Wie hat Maria gesungen, als sie ihre Cousine Elisabeth besuchte (Lukas 1,52–53)?
„Er – Gott – stößt die Gewaltigen vom Thron und erhebt die Niedrigen. Die Hungrigen füllt er mit Gütern und lässt die Reichen leer ausgehen.“
Gott macht ernst mit seiner Liebe. Er schließt niemanden aus. Er macht wahr, was der Prophet Jesaja angekündigt hat: (Jesaja 61,1–2) und was Jesus über sich selbst sagen wird (Lukas 4,18–19):
„Der Geist des Herrn ist auf mir, weil er mich gesalbt hat und gesandt, zu verkündigen das Evangelium den Armen, zu predigen den Gefangenen, dass sie frei sein sollen, und den Blinden, dass sie sehen sollen, und die Zerschlagenen zu entlassen in die Freiheit und zu verkündigen das Gnadenjahr des Herrn.“
Wem widmen wir unsere schönsten Sätze? Wen laden wir ganz besonders ein? Wem öffnen wir unsere Türen? Wem machen wir das größte Geschenk?
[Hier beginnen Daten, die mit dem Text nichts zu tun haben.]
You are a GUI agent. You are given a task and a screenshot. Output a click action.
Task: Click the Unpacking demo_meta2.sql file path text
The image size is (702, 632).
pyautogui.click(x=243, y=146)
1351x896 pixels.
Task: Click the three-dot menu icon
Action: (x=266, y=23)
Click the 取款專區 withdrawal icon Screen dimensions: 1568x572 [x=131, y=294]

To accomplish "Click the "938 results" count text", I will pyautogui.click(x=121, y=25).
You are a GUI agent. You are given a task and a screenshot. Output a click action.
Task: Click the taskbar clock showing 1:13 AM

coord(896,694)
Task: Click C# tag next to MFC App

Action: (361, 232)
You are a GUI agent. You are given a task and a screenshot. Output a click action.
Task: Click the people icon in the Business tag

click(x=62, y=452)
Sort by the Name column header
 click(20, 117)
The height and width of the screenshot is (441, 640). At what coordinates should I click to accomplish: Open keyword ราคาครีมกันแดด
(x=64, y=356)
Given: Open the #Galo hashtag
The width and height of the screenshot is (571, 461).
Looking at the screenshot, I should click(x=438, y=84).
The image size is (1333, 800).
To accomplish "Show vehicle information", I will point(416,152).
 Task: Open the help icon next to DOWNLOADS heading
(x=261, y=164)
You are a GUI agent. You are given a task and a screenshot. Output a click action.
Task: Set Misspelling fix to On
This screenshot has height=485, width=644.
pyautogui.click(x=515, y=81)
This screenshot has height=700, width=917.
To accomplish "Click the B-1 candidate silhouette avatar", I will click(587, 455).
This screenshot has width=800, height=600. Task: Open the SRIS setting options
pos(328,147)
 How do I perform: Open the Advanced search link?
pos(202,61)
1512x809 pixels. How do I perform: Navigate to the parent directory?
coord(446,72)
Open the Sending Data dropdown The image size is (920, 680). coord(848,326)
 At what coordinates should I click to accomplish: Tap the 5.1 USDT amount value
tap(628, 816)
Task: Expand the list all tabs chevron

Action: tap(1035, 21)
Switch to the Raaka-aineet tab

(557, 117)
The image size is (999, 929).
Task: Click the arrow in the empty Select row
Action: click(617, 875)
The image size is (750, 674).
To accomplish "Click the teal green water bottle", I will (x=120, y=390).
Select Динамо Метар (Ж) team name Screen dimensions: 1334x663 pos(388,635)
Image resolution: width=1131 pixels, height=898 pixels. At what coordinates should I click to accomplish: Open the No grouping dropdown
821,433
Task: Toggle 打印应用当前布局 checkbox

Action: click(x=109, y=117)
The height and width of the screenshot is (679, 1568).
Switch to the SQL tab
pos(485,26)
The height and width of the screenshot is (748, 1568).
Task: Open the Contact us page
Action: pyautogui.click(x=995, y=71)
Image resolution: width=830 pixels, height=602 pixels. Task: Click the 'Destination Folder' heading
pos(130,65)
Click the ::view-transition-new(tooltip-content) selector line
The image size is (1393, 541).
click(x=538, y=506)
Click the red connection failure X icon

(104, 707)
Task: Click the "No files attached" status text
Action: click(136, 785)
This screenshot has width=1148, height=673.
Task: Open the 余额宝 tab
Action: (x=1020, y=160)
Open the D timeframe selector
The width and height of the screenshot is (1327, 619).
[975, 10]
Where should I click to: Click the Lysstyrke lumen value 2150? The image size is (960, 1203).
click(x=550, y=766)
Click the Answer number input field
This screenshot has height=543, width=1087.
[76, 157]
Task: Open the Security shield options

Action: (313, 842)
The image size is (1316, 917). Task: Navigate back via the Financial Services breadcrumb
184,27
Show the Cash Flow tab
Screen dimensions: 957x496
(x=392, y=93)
Dieser schöne Satz über die Hirten macht mich nachdenklich. Wir feiern miteinander, dass Gott zu allen Menschen kommt: „Freude, die allem Volk widerfahren wird“, so sagt es der Engel. Und blenden die aus, die so schnell übersehen werden, die eh schon immer am Rand stehen. Ob es uns gelingt, Gottes Blick einzuüben? Ob es uns gelingt, sein Vorgehen zu lernen?
Fangt bei den Hirten unserer Zeit an – den Bettlern, den Asylsuchenden, den Häftlingen, den Zurückgesetzten und Ausgegrenzten.
Krieg ich das selbst hin? Nein, das schaffe ich nicht. Aber vielleicht gelingt mir ein Schritt in die richtige Richtung. Vielleicht gelingt mir, den Blick nicht abzuwenden von der Not anderer, sondern hinzuschauen. Und dann auch was zu tun – von einem ermutigenden Wort bis zu einer hilfreichen Tat.
Der schöne Satz über die Hirten tröstet mich aber auch und legt mir Freude ins Herz. Gott selbst wird zum Dichter für uns. Er findet die schönsten Worte für uns. Auch, vielleicht sogar gerade da, wo wir ihn aus dem Blick verloren haben.
„Du bist mein geliebtes Kind. Ich komme in deine Welt, ich komme zu dir, ich komme für dich. Euch, dir ist heute der Heiland geboren.“
Wenn ich mich gerade wie ein Hirte fühle – draußen, nicht beachtet, nicht mal von Gott gesehen, sagt er: „Hier bin ich. Heute komme ich zu dir!“
Lest die Weihnachtsgeschichte zuhause ruhig noch einmal nach. Sie ist nicht sehr lang. Lukas 2 steht sie. Lest sie möglichst nach der Übersetzung von Martin Luther, denn nur dort klingt der Satz mit den Hirten so schön.
Staunt über Gottes Liebe, die sogar in so einer einfachen Situationsbeschreibung sichtbar wird. Gott nimmt euch in den Blick. Jeden. Gott kommt zu dir! Heute!